Something it traditionally has in abundance is a fine complement of respectable if largely understated architecture. The old village was designated a conservation area in 1968, where newly built properties sit side-by-side with those of greater vintage than the United States of America – in most cases, extraordinarily tastefully. This process seems set to continue, as the old village expands down Main Street. The old village is somewhat unusual in Britain in actually being planned – a uniform structure based around the Houston Burn, tributary to the River Gryffe, providing access thereto for all the inhabitants.

Craigends House, date unknown

There are somewhat grander achievements to list amongst the village. Houston House, incorporating the few remains of Houston Castle is amongst them. A fine stately house of Scots Baronial style, now somewhat unfortunately divided into a handful of flats. This pales into insignificance when contrasted with what has found itself razed to rubble. Craigends House, seat of the Cunninghame family and a triumph of its style is first among these. The last occupants died in the early sixties, and decline was virtually immediate – it was finally demolished in for the usual public safety reasons on the 19th of May, 1980 and disappeared, like so many great British buildings, into the mists of time.

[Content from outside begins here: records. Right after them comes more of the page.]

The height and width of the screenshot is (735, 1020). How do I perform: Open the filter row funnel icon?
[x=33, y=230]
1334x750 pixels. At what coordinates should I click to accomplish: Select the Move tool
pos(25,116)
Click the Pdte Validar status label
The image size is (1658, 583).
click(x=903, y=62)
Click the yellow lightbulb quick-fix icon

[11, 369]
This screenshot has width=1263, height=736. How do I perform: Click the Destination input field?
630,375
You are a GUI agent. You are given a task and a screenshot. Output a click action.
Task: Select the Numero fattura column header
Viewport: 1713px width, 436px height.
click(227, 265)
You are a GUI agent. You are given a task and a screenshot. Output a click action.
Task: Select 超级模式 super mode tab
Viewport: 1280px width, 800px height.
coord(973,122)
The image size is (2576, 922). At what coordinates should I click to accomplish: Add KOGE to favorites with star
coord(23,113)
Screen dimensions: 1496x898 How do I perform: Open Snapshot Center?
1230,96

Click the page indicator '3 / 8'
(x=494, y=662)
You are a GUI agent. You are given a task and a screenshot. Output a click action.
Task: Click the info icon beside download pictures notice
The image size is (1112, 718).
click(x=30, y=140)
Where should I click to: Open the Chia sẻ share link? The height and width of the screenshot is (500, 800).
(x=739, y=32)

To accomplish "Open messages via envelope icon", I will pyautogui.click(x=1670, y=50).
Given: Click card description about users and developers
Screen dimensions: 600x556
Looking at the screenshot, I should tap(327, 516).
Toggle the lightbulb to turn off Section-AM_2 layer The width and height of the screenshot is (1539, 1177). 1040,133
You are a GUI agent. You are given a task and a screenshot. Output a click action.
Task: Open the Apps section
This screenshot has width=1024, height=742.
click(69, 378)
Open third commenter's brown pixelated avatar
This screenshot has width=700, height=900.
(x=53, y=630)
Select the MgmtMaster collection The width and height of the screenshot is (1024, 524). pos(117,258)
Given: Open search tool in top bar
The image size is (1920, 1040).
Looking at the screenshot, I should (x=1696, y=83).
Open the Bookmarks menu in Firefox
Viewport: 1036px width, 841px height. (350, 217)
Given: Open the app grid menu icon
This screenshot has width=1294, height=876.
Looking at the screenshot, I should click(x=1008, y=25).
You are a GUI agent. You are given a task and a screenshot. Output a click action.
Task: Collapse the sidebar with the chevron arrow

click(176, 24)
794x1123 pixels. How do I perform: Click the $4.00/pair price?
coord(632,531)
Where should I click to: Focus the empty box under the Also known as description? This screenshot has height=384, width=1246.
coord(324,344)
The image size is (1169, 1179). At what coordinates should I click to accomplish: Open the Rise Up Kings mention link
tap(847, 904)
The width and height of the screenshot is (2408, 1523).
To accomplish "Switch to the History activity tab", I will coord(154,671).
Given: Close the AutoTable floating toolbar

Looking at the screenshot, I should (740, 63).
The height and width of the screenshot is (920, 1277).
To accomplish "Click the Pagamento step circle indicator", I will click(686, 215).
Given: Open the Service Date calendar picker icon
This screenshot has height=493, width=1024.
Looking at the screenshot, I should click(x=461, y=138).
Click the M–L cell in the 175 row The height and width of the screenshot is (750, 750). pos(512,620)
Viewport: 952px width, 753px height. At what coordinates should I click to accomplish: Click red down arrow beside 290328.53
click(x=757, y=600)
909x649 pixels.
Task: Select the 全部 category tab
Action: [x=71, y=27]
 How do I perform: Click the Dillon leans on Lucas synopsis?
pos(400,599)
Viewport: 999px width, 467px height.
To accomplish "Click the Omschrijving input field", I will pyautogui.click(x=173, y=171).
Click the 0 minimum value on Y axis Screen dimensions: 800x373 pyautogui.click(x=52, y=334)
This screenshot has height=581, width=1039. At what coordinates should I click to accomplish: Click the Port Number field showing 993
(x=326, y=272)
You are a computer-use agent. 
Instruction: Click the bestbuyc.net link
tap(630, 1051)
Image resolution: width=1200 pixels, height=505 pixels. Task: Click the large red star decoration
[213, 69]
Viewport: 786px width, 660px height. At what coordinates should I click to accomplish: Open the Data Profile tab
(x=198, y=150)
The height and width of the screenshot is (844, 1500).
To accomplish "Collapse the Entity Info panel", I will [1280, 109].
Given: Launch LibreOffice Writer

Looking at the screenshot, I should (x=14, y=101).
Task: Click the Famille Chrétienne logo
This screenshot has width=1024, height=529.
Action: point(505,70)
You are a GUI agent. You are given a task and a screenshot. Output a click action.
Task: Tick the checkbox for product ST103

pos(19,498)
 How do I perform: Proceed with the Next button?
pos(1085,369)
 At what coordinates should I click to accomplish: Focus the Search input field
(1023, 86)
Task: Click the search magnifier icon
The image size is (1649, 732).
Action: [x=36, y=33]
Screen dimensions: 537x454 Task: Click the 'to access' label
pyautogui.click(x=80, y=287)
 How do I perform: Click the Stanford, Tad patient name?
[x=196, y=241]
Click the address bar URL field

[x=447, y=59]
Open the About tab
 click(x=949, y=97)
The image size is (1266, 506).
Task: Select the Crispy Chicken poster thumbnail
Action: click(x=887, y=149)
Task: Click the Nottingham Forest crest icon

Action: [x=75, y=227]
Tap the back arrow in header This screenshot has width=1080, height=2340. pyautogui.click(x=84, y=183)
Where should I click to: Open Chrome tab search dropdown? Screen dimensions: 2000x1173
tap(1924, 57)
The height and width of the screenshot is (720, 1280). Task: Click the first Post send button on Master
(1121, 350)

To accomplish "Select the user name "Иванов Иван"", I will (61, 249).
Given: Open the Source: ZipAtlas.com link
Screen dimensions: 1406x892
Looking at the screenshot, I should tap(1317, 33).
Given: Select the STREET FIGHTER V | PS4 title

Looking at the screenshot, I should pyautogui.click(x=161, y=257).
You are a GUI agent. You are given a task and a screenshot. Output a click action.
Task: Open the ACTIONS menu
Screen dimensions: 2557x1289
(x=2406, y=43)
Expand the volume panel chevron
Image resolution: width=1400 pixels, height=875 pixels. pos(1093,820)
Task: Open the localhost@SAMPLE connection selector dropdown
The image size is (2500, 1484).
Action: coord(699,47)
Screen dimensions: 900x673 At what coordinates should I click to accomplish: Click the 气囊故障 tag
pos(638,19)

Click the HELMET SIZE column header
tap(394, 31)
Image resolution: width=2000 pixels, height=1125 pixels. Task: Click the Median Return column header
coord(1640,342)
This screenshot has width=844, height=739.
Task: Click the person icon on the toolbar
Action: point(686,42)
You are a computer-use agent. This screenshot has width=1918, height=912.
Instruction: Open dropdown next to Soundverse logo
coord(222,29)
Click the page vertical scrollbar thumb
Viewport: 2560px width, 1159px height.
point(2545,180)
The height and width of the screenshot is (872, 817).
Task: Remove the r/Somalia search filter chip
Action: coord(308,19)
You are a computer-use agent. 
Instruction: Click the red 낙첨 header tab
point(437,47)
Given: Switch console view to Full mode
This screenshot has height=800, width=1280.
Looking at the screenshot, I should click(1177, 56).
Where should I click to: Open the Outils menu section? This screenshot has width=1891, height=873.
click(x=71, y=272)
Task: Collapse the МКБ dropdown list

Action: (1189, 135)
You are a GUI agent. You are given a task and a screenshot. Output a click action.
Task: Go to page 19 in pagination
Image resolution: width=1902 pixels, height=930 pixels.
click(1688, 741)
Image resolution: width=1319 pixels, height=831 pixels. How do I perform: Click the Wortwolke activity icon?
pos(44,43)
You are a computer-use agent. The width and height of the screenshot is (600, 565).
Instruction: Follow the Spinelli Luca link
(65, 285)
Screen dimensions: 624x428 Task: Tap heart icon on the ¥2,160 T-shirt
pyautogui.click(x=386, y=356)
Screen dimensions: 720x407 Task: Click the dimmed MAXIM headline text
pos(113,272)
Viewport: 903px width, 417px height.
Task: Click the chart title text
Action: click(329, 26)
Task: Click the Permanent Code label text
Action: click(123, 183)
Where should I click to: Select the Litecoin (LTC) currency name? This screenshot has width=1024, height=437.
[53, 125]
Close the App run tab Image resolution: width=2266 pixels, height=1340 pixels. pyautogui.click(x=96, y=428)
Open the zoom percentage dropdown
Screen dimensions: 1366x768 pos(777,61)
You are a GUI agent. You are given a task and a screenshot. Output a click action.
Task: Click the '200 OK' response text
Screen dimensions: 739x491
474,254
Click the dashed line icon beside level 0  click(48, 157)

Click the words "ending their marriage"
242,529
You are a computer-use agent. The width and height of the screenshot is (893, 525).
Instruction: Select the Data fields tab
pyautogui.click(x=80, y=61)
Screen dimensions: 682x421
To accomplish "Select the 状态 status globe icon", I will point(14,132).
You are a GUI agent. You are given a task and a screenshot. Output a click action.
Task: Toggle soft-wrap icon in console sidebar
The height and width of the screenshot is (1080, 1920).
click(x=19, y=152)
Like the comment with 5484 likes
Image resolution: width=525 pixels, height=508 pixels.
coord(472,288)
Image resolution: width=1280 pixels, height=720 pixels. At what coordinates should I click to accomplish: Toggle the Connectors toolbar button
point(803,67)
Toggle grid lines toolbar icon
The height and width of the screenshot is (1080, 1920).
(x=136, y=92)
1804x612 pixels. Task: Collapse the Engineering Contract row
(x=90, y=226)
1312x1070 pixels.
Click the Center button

The Cunningham arms, all that remains of Craigends House

It does contain some rather interesting ecclesiastica. The Houston and Kilellan Kirk, the parish church for the Presbyterian Church of Scotland, is relatively recent and its predecessor at Kilellan still stands on the old high road to Kilmacolm albeit without a roof. The hardy Houston congregation however still make an annual pilgrimage, meeting and singing hymns of the time for one evening every summer.

Houston and Kilellan Kirk

Perhaps more notably, but less familiarly, lies the Roman Catholic chapel dedicated to St Fillan (as the previous Kilellan parish church was) at Abbotsford (now more commonly known simply as 'St Fillans'). It remains apparently the oldest place of worship in Renfrewshire still in continuing use.

St Fillan's Church

To my eye, it takes on a rather unusual Spanish colonial presence and is connected to a very pleasant parochial house set in large grounds. Also adjacent is the c.1950s St Fillan's (State Roman Catholic) Primary School, housed in a rather dull yet imposing grey concrete structure. I seem to recall pilfering some Union Jack bunting from their railings (there was plenty, it was not missed) during the Queen's Golden Jubilee. However my youthful peccadilloes in Houston could likely fill several volumes, so I shall leave it there.